Your task — Nothing but the lines from the first line of the entries through the line with "Screen dimensions: 599x353" should appear in the answer, transcribed exactly and free of pictures.

Dataset records —
- Opening Delimiter -
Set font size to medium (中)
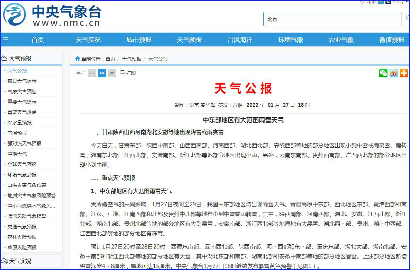The width and height of the screenshot is (410, 270). (x=102, y=73)
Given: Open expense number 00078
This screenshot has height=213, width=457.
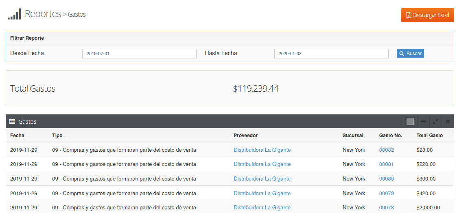Looking at the screenshot, I should 386,208.
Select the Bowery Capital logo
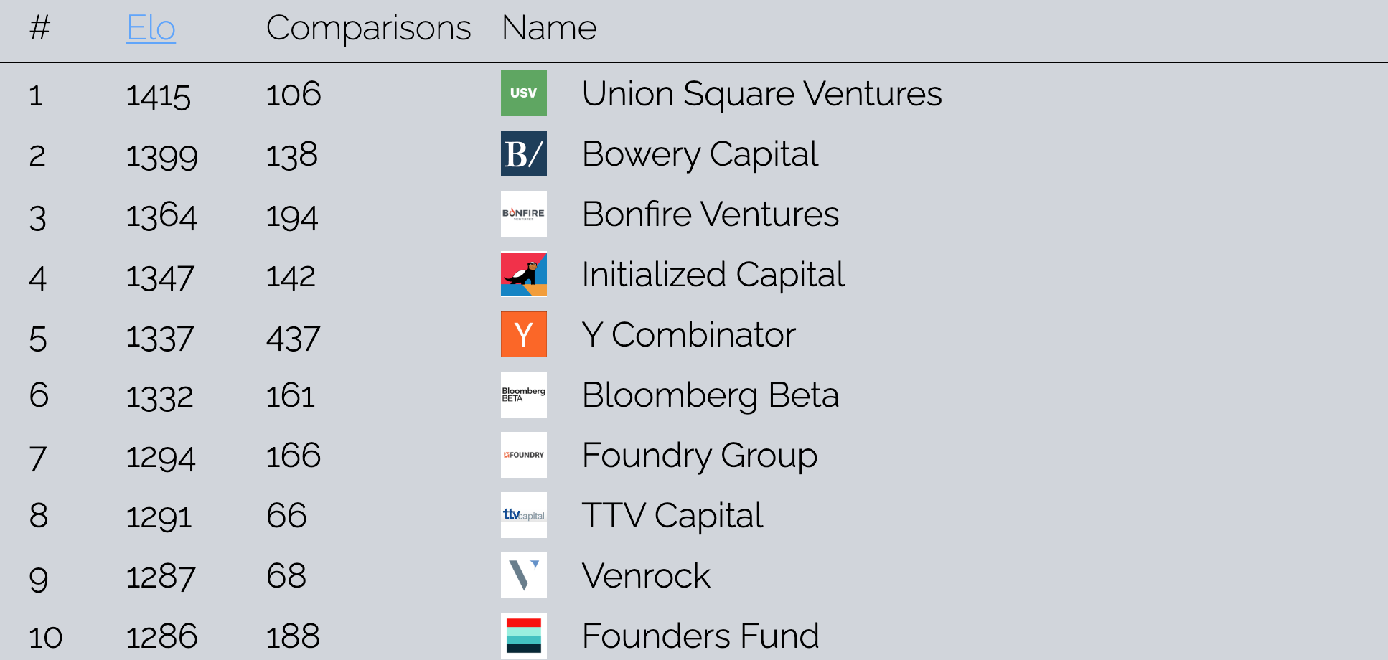 click(523, 154)
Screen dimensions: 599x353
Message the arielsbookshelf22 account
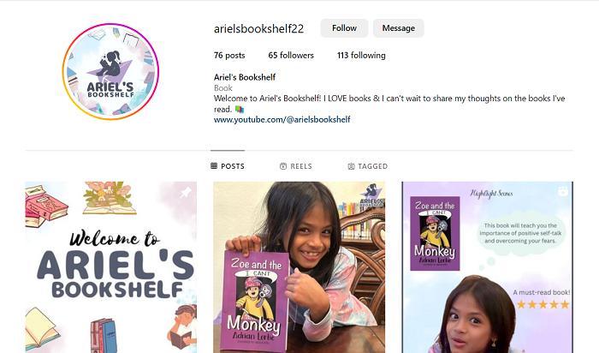point(399,28)
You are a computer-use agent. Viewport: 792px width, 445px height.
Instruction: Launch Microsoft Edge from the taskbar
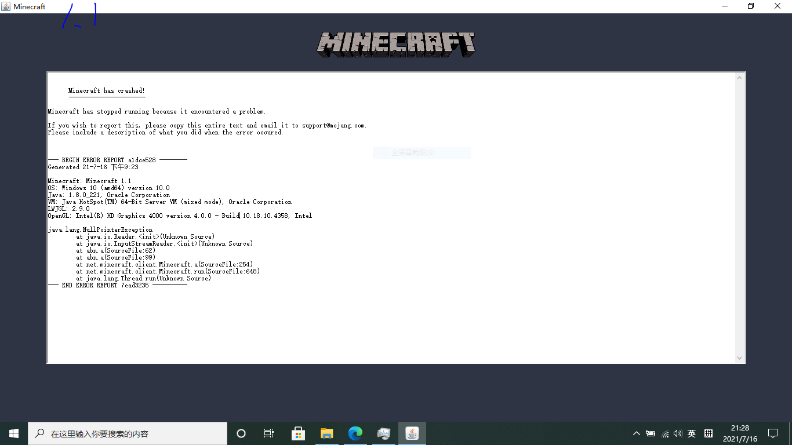tap(355, 433)
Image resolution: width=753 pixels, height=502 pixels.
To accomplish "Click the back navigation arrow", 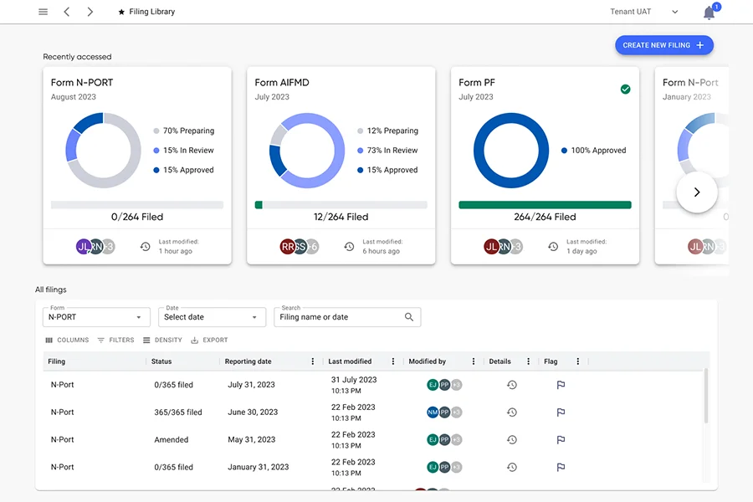I will (x=67, y=12).
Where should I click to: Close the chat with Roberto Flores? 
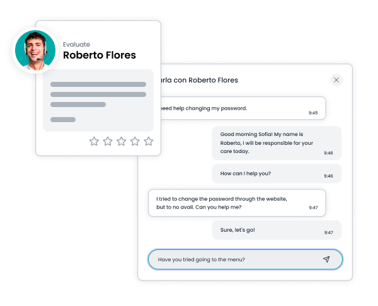(336, 80)
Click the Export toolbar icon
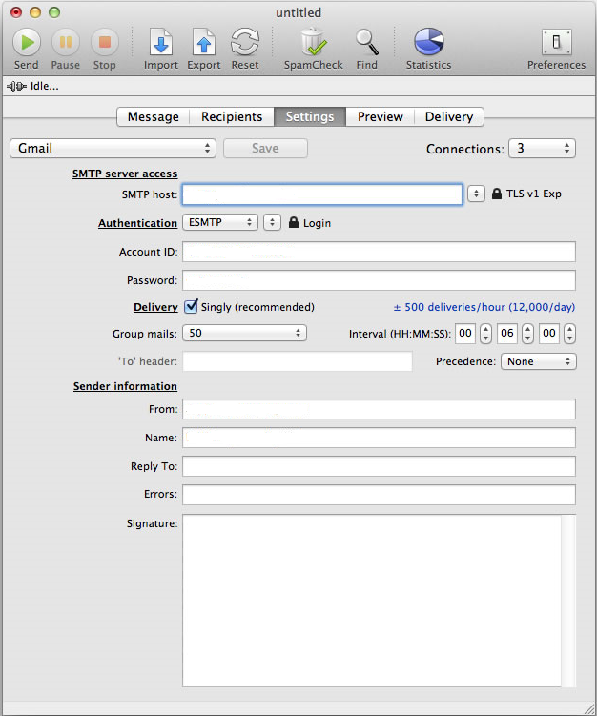This screenshot has width=597, height=716. point(203,42)
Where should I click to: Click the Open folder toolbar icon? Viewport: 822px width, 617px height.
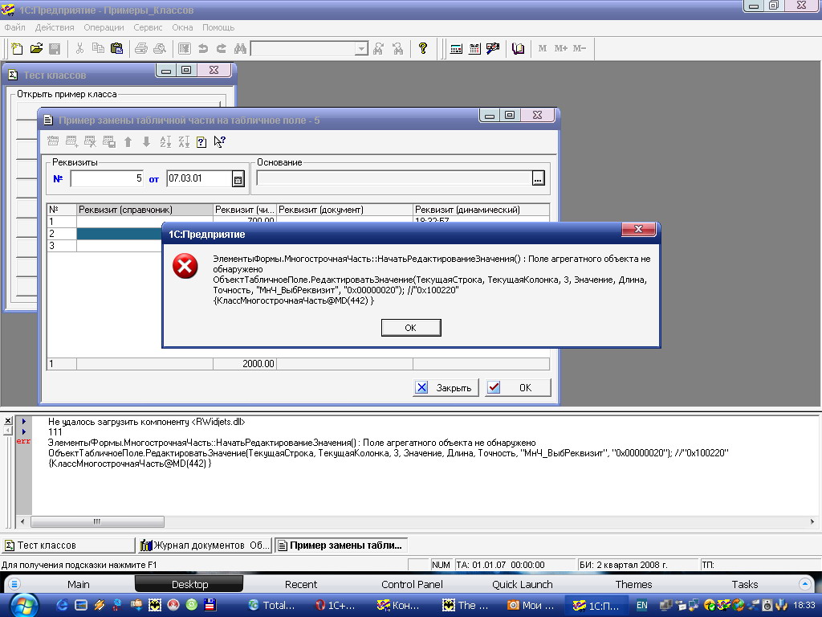click(36, 48)
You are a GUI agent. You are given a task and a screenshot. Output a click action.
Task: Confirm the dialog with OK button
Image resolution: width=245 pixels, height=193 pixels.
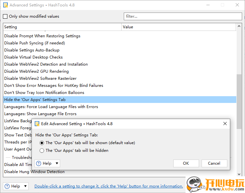[x=186, y=163]
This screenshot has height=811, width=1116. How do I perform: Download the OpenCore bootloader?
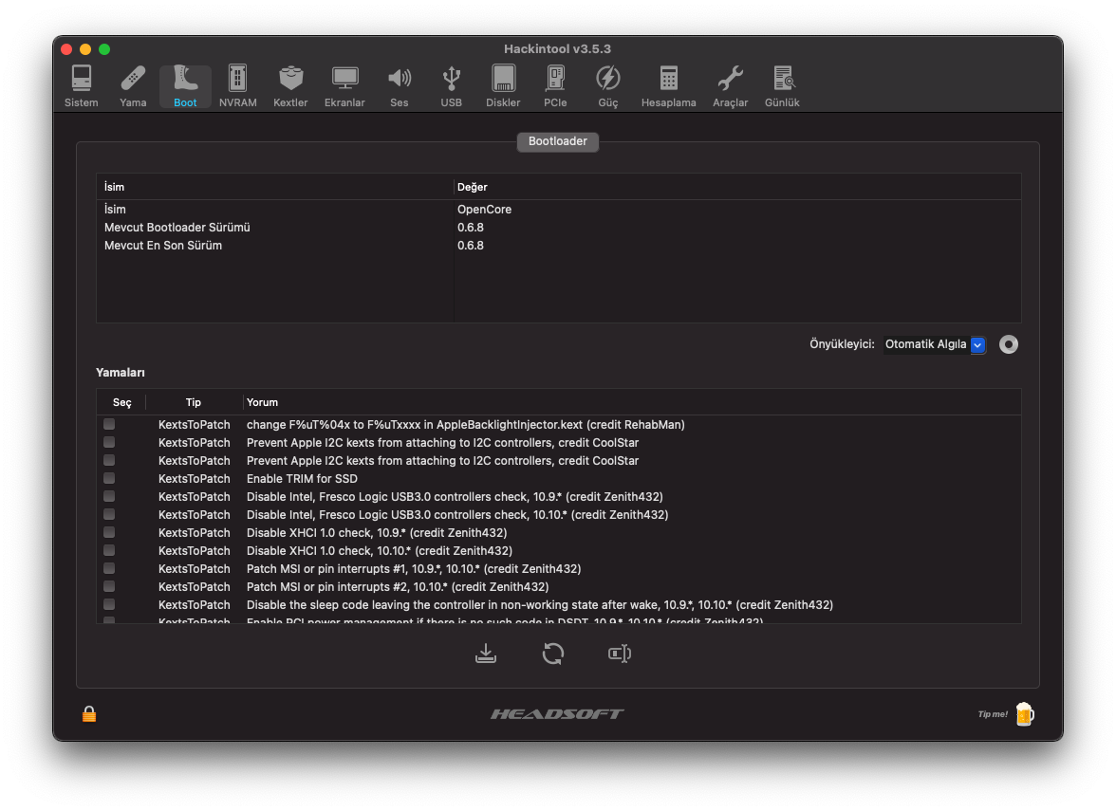tap(486, 653)
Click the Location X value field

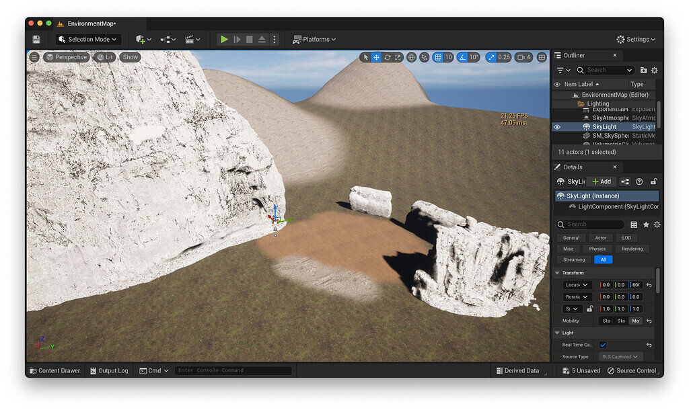click(x=606, y=285)
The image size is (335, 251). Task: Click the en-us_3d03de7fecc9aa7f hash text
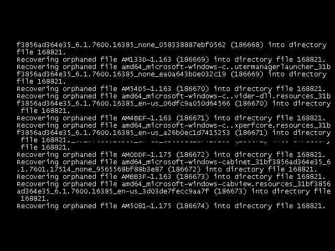tap(163, 191)
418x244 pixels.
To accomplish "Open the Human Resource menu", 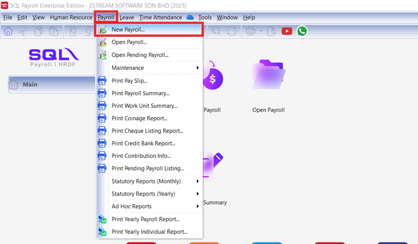I will (71, 17).
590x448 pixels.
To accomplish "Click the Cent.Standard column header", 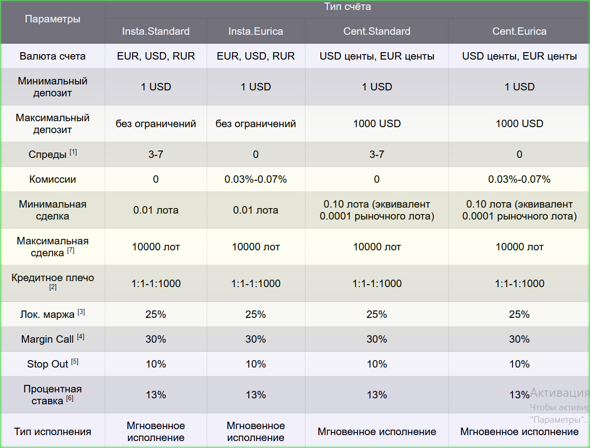I will pos(376,31).
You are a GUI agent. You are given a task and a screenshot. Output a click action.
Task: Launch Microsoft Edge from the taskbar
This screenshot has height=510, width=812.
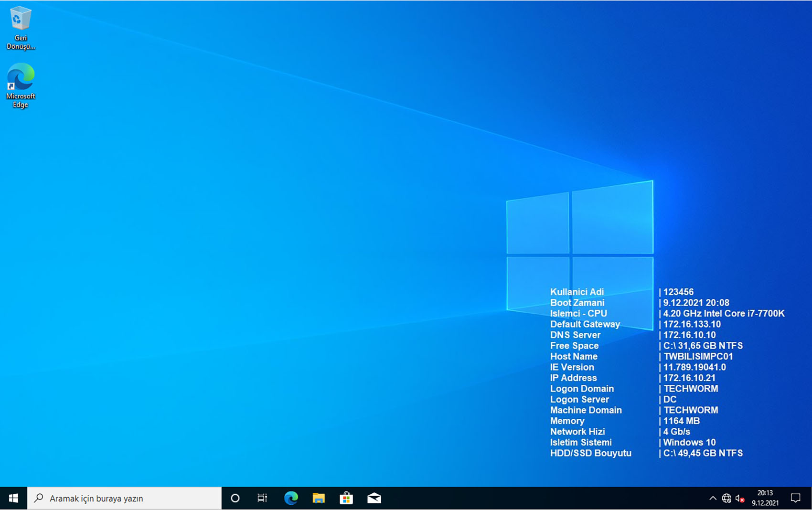coord(291,498)
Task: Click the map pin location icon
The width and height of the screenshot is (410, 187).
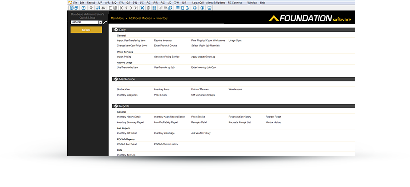Action: [91, 8]
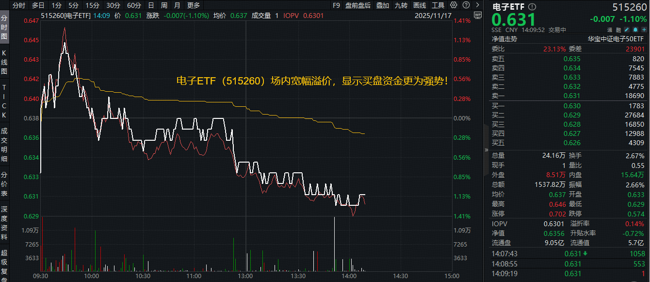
- Closing Delimiter -
Reply to the exercise —
Set font size to medium (中)
The width and height of the screenshot is (410, 270). (x=102, y=73)
Given: Open expense number 00078
This screenshot has height=213, width=457.
Looking at the screenshot, I should 386,208.
Select the Bowery Capital logo
 click(523, 154)
Screen dimensions: 599x353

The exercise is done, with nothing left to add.